Religions et croyances
La Tartarie était un carrefour religieux où coexistaient l’islam, le christianisme et le bouddhisme. Dans certaines régions, comme la monarchie Tanguthe, des pratiques plus exotiques persistaient. Le roi y était vénéré comme une divinité par les autres souverains tartares.
Mode de vie nomade
Les Tartares étaient réputés pour leur mode de vie nomade, adapté aux vastes steppes d’Asie centrale. Leurs compétences en équitation et en archerie étaient légendaires, faisant d’eux de redoutables guerriers.
L’héritage de la Tartarie
Bien que la Tartarie n’existe plus en tant qu’entité politique, son influence reste palpable dans l’Asie centrale moderne :
Héritage linguistique
Les langues turques et mongoles demeurent largement parlées dans toute la région, témoignant de l’empreinte durable de la culture tartare.
Traditions culinaires
Des plats typiques comme le laghman (nouilles) et le koumis (lait de jument fermenté) sont toujours appréciés, perpétuant les saveurs de l’ancienne Tartarie.
Architecture et art
De nombreux sites historiques, mosquées et centres culturels datant de l’époque tartare subsistent, offrant un aperçu fascinant de cette civilisation disparue.
Influence politique
Certains aspects du style de gouvernance tartare, notamment l’importance accordée à la solidarité, persistent dans plusieurs pays d’Asie centrale.

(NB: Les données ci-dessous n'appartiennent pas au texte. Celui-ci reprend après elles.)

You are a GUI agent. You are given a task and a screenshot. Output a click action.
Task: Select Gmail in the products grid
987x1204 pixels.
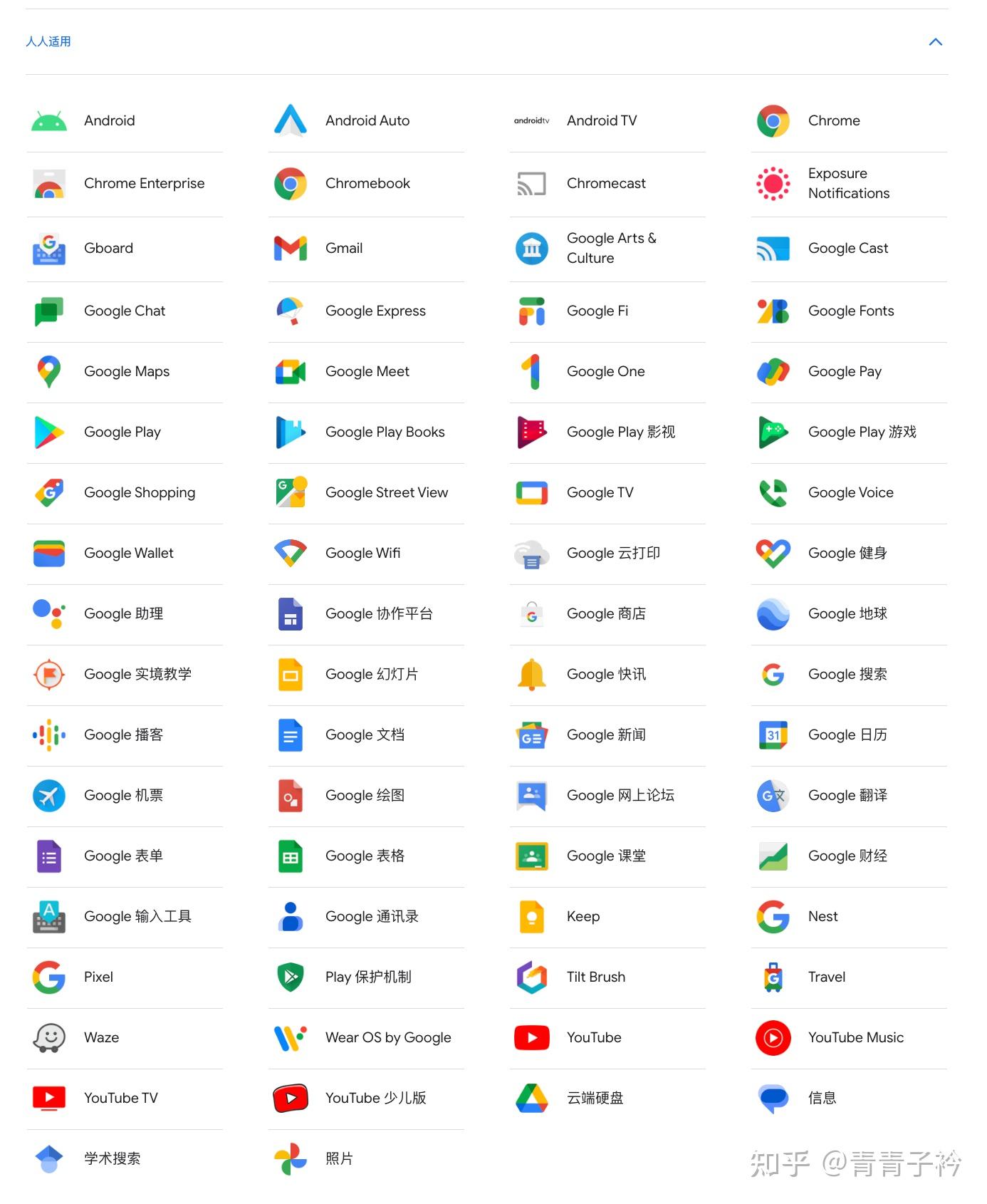[x=343, y=248]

La Tartarie dans l’imaginaire occidental
Pendant des siècles, la Tartarie a occupé une place importante dans l’imaginaire européen. Terre lointaine et mystérieuse, elle était souvent dépeinte de manière fantasmée dans les récits de voyage et les cartes de l’époque.
Cartographie de la Tartarie
Les cartographes européens ont longtemps lutté pour représenter fidèlement cette vaste région. En 1806, le cartographe britannique John Cary produisit une carte distinguant la Tartarie indépendante de la Tartarie chinoise, tentative notable de clarifier la géographie de cette zone méconnue.
Récits et descriptions
Des ouvrages comme « La Chine illustrée » d’Athanasius Kircher et « Description géographique, historique, chronologique, politique et physique de l’empire de la Chine et de la Tartarie chinoise » de Jean-Baptiste Du Halde ont grandement contribué à façonner la perception occidentale de la Tartarie.
La fin de la Tartarie
Le concept de Tartarie s’est progressivement effacé à la fin du XIXe siècle, avec la colonisation russe de l’Asie centrale et l’expansion de l’Empire chinois. Les territoires de l’ancienne Tartarie ont été intégrés à différents pays :
- La Mongolie est devenue un État indépendant
- Le Turkestan chinois a été incorporé à la Chine (actuel Xinjiang)
- Le Kazakhstan, le Kirghizistan, l’Ouzbékistan et le Tadjikistan sont devenus des républiques soviétiques avant d’accéder à l’indépendance
Explorer la Tartarie aujourd’hui
Bien que la Tartarie n’existe plus en tant que telle, il est possible de partir sur les traces de cette fascinante civilisation :
Sites incontournables
- La ville de Kazan en Russie, ancienne capitale du khanat tartare
- La Grande Muraille de Chine, construite en partie pour se protéger des invasions tartares
- Les steppes de Mongolie, cœur de l’ancien empire tartare
- La ville de Samarkand en Ouzbékistan, joyau de l’architecture timouride
Musées et expositions
De nombreux musées en Asie centrale et en Russie présentent des collections d’objets et d’artefacts tartares, offrant un aperçu fascinant de cette civilisation disparue.
L’héritage vivant de la Tartarie
Bien que la Tartarie ait disparu des cartes, son héritage reste vivace dans toute l’Asie centrale. Les traditions nomades, l’artisanat, la musique et la gastronomie perpétuent l’esprit de cette ancienne civilisation. Les fêtes traditionnelles, comme le Naadam en Mongolie, offrent un aperçu saisissant de la culture tartare.
L’étude de la Tartarie nous rappelle la fluidité des frontières et des identités en Asie centrale. Cette région, carrefour de civilisations, continue de fasciner par sa richesse culturelle et son histoire mouvementée. Alors que le monde se tourne de plus en plus vers l’Asie, redécouvrir l’histoire de la Tartarie permet de mieux comprendre les dynamiques complexes qui façonnent cette partie du monde.